Bagaimana kalau endemik? Pengertian endemik rupanya sedikit lebih kompleks. Berbeda dengan pandemi dan epidemi yang berkenaan dengan skala penyebaran penyakit, tahap endemik berkaitan dengan prevalensi penyakit. Artinya, penyakit selalu ada dalam suatu wilayah atau populasi tertentu.

"Wabah penyakit bersifat endemik ketika secara konsisten hadir tetapi terbatas pada wilayah tertentu. Hal ini membuat penyebaran penyakit dan tingkatnya dapat diprediksi. Malaria, misalnya, dianggap endemik di negara dan wilayah tertentu," ungkap Mailman School of Public Health.



NEXT: Kapan Sih Pandemi Dimulai dan Dinyatakan Berakhir?

Istilah 'Pandemi COVID-19' mulai banyak digunakan sejak Maret 2020. Tepatnya pada tanggal 11 Maret, WHO dalam sebuah pernyataan menyampaikan hasil penilaian terhadap COVID-19 yang saat itu berstatus PHEIC atau kedaruratan global, memenuhi kriteria untuk disebut sebagai pandemi.

"WHO telah menilai wabah sepanjang waktu dan kami sangat peduli baik terhadap level yang menghkawatirkan terkait persebaran maupun keparahan, dan level yang mengkhawatirkan atas kelambanan," kata Tedros kala itu.

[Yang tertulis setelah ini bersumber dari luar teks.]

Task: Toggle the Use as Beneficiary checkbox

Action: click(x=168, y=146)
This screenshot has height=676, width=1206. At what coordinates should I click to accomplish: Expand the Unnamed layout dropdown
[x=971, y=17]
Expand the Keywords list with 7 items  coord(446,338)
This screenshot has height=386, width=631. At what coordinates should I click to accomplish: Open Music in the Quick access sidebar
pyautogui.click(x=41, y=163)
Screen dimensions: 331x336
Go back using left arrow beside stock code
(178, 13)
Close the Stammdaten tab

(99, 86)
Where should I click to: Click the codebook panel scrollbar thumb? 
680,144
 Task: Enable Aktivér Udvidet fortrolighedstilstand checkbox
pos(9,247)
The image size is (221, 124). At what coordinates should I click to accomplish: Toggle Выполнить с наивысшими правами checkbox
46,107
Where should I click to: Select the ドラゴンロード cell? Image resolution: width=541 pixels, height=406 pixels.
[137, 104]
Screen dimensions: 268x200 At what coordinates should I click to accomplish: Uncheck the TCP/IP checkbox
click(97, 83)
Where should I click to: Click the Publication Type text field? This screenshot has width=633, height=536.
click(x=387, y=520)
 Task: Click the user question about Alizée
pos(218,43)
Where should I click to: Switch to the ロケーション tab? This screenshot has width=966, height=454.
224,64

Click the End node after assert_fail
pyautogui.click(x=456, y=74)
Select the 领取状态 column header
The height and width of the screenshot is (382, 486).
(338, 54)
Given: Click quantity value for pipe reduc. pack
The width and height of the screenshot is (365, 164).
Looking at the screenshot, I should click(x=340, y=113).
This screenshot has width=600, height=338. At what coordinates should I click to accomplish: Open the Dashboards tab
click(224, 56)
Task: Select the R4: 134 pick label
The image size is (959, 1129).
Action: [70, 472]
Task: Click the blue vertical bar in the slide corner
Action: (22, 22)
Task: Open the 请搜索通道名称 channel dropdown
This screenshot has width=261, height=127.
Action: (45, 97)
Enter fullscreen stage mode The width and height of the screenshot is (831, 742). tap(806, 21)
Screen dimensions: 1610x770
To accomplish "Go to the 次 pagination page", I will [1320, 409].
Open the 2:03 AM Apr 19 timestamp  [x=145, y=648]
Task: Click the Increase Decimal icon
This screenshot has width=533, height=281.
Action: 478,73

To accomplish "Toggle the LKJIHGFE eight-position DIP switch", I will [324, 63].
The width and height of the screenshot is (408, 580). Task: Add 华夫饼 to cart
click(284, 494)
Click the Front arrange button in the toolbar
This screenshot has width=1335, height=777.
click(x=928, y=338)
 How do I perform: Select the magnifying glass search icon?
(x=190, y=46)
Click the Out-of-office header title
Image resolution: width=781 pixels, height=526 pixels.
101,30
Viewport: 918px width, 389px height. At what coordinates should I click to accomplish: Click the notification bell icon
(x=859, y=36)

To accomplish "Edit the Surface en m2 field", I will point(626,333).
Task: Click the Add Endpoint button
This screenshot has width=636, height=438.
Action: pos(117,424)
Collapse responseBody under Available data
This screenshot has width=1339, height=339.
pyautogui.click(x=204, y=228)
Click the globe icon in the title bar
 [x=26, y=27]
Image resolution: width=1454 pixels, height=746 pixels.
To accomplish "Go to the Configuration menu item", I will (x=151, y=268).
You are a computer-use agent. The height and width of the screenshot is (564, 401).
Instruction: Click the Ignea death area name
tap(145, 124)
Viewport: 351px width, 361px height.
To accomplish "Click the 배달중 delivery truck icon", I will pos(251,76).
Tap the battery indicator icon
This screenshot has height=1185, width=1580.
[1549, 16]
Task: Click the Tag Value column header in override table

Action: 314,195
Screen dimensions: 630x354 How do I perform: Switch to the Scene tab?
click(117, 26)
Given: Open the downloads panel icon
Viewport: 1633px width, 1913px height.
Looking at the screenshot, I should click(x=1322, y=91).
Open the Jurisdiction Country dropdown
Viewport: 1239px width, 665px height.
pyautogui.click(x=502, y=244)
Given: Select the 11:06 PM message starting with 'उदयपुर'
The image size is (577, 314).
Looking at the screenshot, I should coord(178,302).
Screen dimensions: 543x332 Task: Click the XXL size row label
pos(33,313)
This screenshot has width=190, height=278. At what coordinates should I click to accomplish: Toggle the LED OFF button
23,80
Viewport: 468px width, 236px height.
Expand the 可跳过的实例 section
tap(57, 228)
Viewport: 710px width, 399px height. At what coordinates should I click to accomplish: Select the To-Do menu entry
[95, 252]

"Kami oleh karena itu membuat penilaian bahwa COVID-19 bisa dikategorikan sebagai pandemi," tegasnya, tanpa menyebut secara eksplisit kapan pandemi dimulai.



Direktur kedaruratan WHO Michael Ryan menyiratkan, WHO memang tidak pernah menyatakan kapan pandemi dimulai dan diakhiri. Berakhirnya status kedaruratan global diartikan bahwa kolaborasi internasional dan upaya pendanaan juga berakhir atau berganti fokus.

"Dalam banyak kasus, pandemi benar-benar berakhir ketika pandemi berikutnya dimulai," jelas direktur kedaruratan WHO Michael Ryan, dikutip dari Reuters.

Kematian akibat COVID-19 bagaimanapun mengalami penurunan belakangan ini di sejumlah negara, setelah mencapai puncaknya hingga 100 ribu orang dalam sepekan pada Januari 2021. Pada 24 April 2023, WHO mencatat angkanya berkurang menjadi 3.500-an dalam sepekan.

"Kita tidak bisa lupa tumpukan api itu. Kita tidak bisa lupa kuburan yang kita gali. Tidak satupun di antara kita di sini akan melupakannya," kata pimpinan teknis WHO untuk COVID-19, Maria Van Kerkhove.